Concrete Pour Day in Etobicoke
progress coverage for ELM Developments & Leader Lane Developments
First concrete in the ground - big day. I spent the morning on site in Etobicoke as crews started pouring the foundation for a new condominium by ELM Developments and Leader Lane Developments.
Boot confession: the site didn’t have safety shoes in my size. I’m a 13 - they had 10-11. My toes disagreed with this plan, but we made it work. We kept it fun, stayed comfortable, and - most important - didn’t disturb the work.
What I tried to show
The rhythm of the pour - pumps snaking over the pit, the hose working, concrete texture mid-air.
People at the center - candid moments, quick portraits, easy smiles between tasks.
Structure taking shape - rebar grids, forms, columns, the geometry that will soon disappear under concrete.
Real conditions - mud, dust, sun, cloud - the honest look of a busy site.
Why document the process
Memory - today’s pour is tomorrow’s stories. Photos keep the milestones visible after everything is covered.
Clarity - a few clean frames explain progress faster than a page of notes.
Culture - faces matter. Crews and partners see themselves in the build, not just the building.
Community - showing work builds trust with neighbours and future residents.
Modern visibility - short recaps for socials, quick updates for stakeholders, a living timeline for the project.
Easy content from one morning:
Carousel - wide - action - detail - leadership
“Meet the crew” portraits with one-line quotes
A monthly progress grid from the same angles
Working on an active pour without being in the way
Safety first - full PPE, site orientation, constant eye contact with operators and spotters.
Be visible, not intrusive - time shots around pump moves and finishing, never step into exclusion zones.
Small footprint - light kit, tethered accessories, fast repositioning.

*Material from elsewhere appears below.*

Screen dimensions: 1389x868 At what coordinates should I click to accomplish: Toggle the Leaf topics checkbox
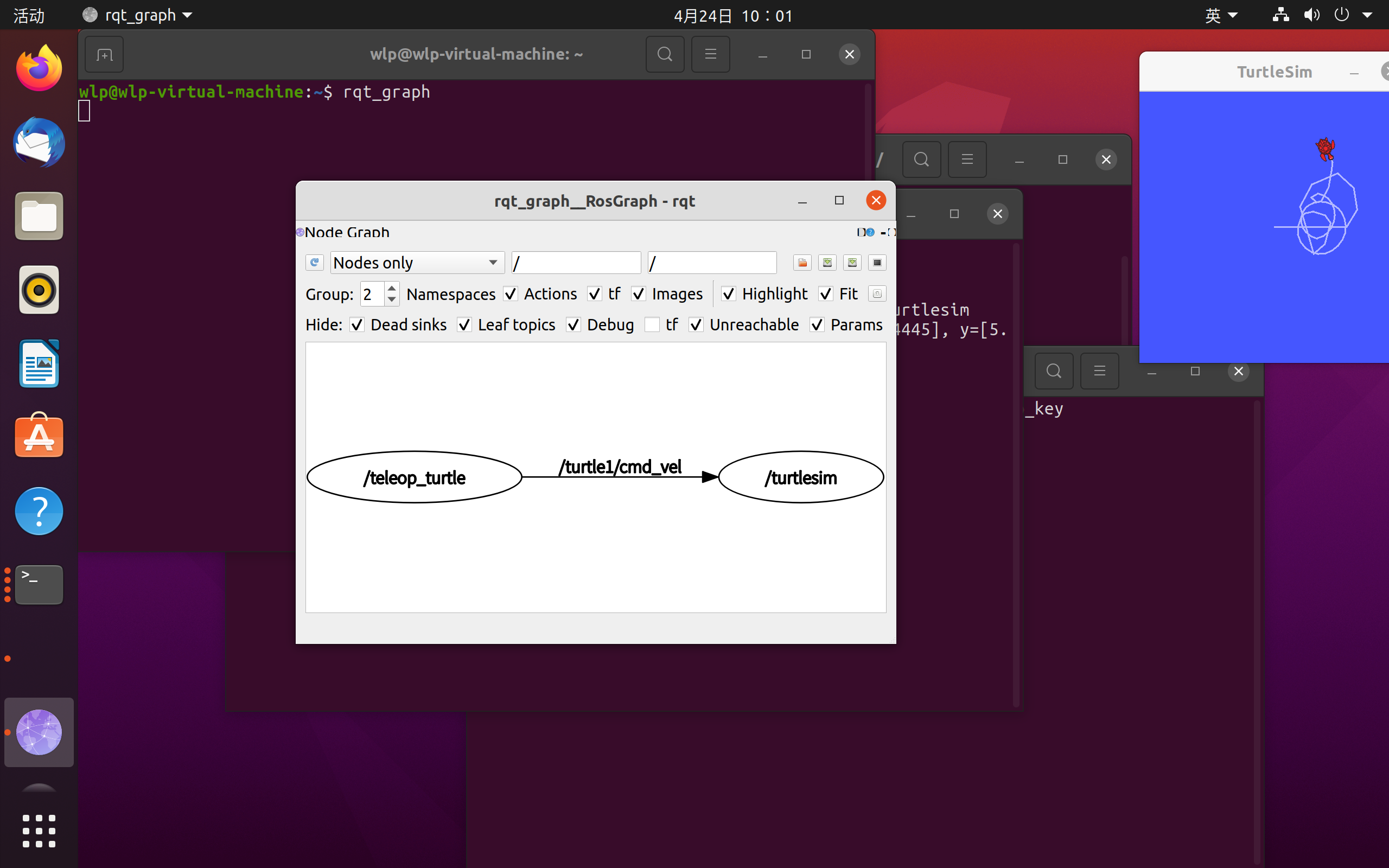point(464,325)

Good energy - quick jokes, clear signals. Comfortable people make better photos.
Light and lines
Construction light changes every minute. I watch the sun, use short cloud windows for faces, and keep verticals straight so the structure reads correctly. Fast shutter speeds freeze the concrete texture and boom motion. Color is balanced for skin first, then tuned so high-vis stays strong - not radioactive.
Photo notes
Nikon Z7II with a simple trio:
35 mm for context
70-180 mm for safe, compressed angles
A wide when the whole pit needs to breathe
Redundant cards, dust covers, quick cull on site, then a tidy gallery organized by Establishing - Action - Details - People.
A few frames from the day
Crew by the pump truck - the people behind the pour
Leadership on deck - active site behind them
Concrete at the hose - motion and texture
Rebar team - coordination and easy smiles
Wide overview - crane, pump, forms, scale
Top-down on the grid - hose placement and footprint
First concrete in, first chapter set. The city grows one shift at a time - the photos make sure this moment doesn’t get lost.